Vitamins and minerals make up a tiny fraction of food by weight, but they’re essential for keeping your body running. Vitamins are organic compounds, meaning they’re carbon-based molecules produced by living things. They split into two groups: fat-soluble vitamins (A, D, E, and K) that dissolve in fat and can accumulate in your body over time, and water-soluble vitamins (C and the B vitamins) that dissolve in water and need to be replenished regularly since your body doesn’t store them well.

Minerals are inorganic elements pulled from soil and water. Plants absorb them through their roots, and animals get them by eating plants or other animals. You’re probably familiar with calcium, sodium, and potassium, but your body also needs trace minerals like copper, iodine, and zinc in very small amounts. A single serving of spinach or a handful of almonds delivers dozens of these micronutrients at once, which is part of why whole foods are nutritionally different from supplements.

Phytochemicals: Color, Flavor, and More

Plants produce thousands of compounds beyond basic nutrients. These phytochemicals are bioactive molecules that serve the plant’s own purposes, like attracting pollinators, repelling insects, or protecting against UV damage, but they also affect your body when you eat them.

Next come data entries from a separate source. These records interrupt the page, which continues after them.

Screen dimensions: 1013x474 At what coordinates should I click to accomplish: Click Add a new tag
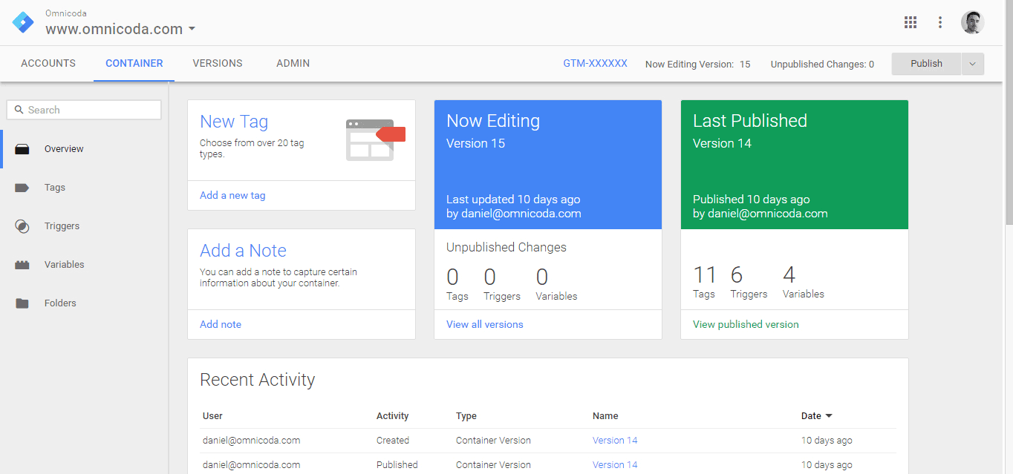[x=232, y=194]
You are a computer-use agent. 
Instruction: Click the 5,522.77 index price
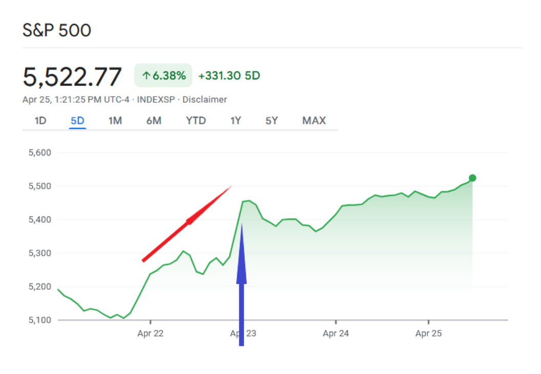point(72,77)
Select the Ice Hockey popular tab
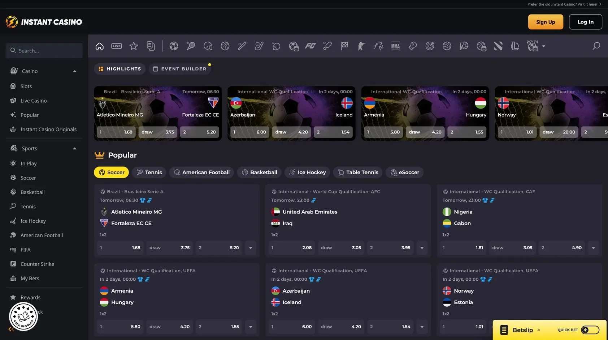Screen dimensions: 608x340 (307, 173)
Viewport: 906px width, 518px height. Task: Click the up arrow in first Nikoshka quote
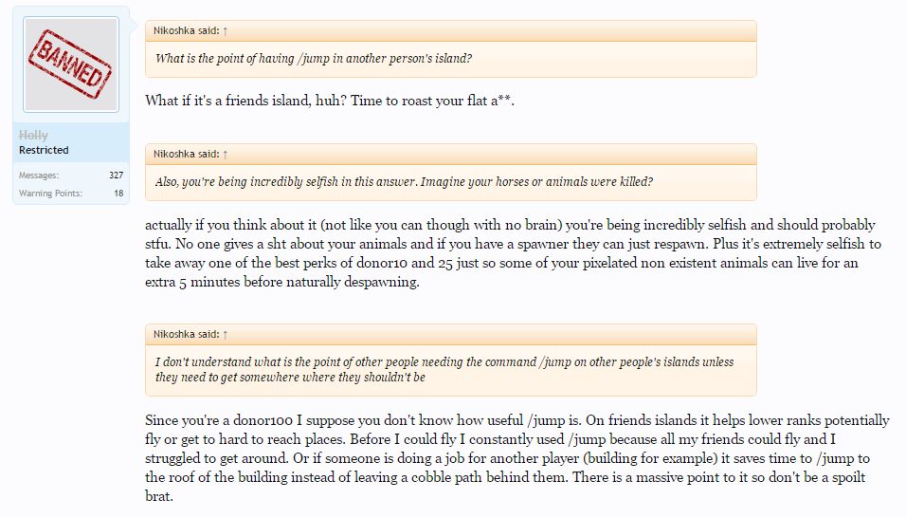coord(226,31)
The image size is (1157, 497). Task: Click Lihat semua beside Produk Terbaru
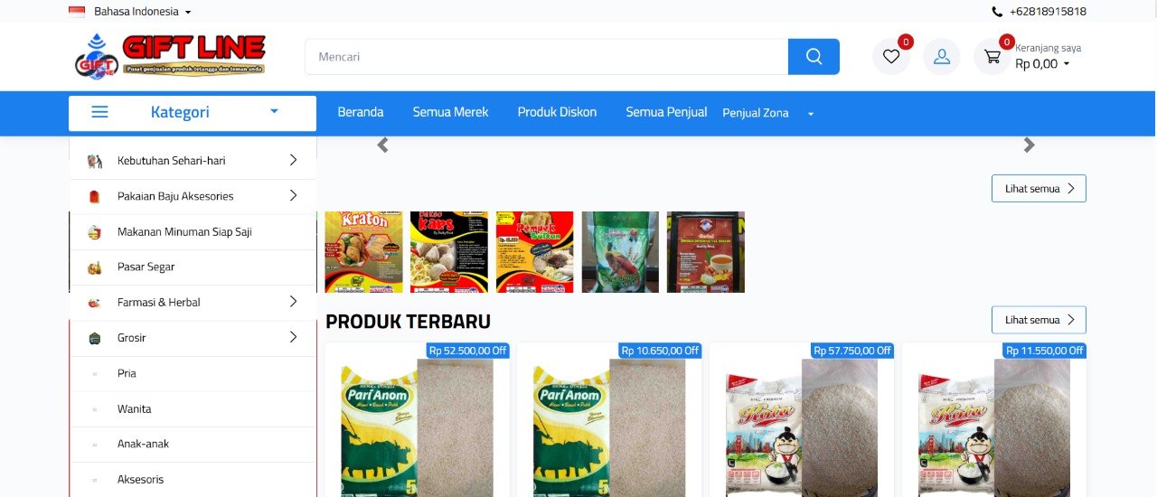pyautogui.click(x=1039, y=320)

Carotenoids are the pigments responsible for the bright yellow, orange, and red colors in carrots, tomatoes, and peppers. Polyphenols are a broad category of compounds found in berries, tea, coffee, and dark chocolate. Other groups include phytosterols, saponins, and isoprenoids. These aren’t classified as essential nutrients because you won’t develop a deficiency disease without them, but research has linked their consumption to lower risks of cardiovascular disease, diabetes, and certain cancers. They’re a major reason why “eat more fruits and vegetables” remains such consistent dietary advice.

DNA in Your Dinner

Every whole food that was once alive, which is nearly all of them, contains the genetic material of the original organism. DNA molecules are present in large numbers in all raw and unprocessed food. When you eat a chicken breast, you’re eating chicken DNA. When you eat a tomato, you’re eating tomato DNA. Cooking and processing degrade much of it, breaking long strands into fragments, but traces remain. Your digestive system breaks most dietary DNA down into its component parts and recycles them, the same way it breaks down proteins and carbohydrates.

What Processed Foods Add

When food is manufactured rather than grown, additional substances enter the picture. Food additives are ingredients not naturally found in the food itself, added to change texture, extend shelf life, boost flavor, or improve appearance. They fall into a few functional categories.

Thickeners and emulsifiers, like xanthan gum, guar gum, and soy lecithin, create smooth, stable textures that keep ingredients from separating. You’ll find them in salad dressings, ice cream, and plant-based milks. Preservatives like sodium benzoate and citric acid slow bacterial growth and prevent spoilage. Flavor enhancers intensify taste without adding significant amounts of any macronutrient. Maltodextrin, a common additive derived from starch, improves both texture and flavor in everything from protein powders to snack chips.

A packaged food might contain dozens of these additives alongside its whole-food ingredients. Reading a nutrition label on a minimally processed food like plain oatmeal reveals a short list: oats. Reading the label on a flavored instant oatmeal reveals sugars, thickeners, flavorings, and preservatives layered on top of the same base ingredient. The oats haven’t changed. The additions are what make the ingredient list longer.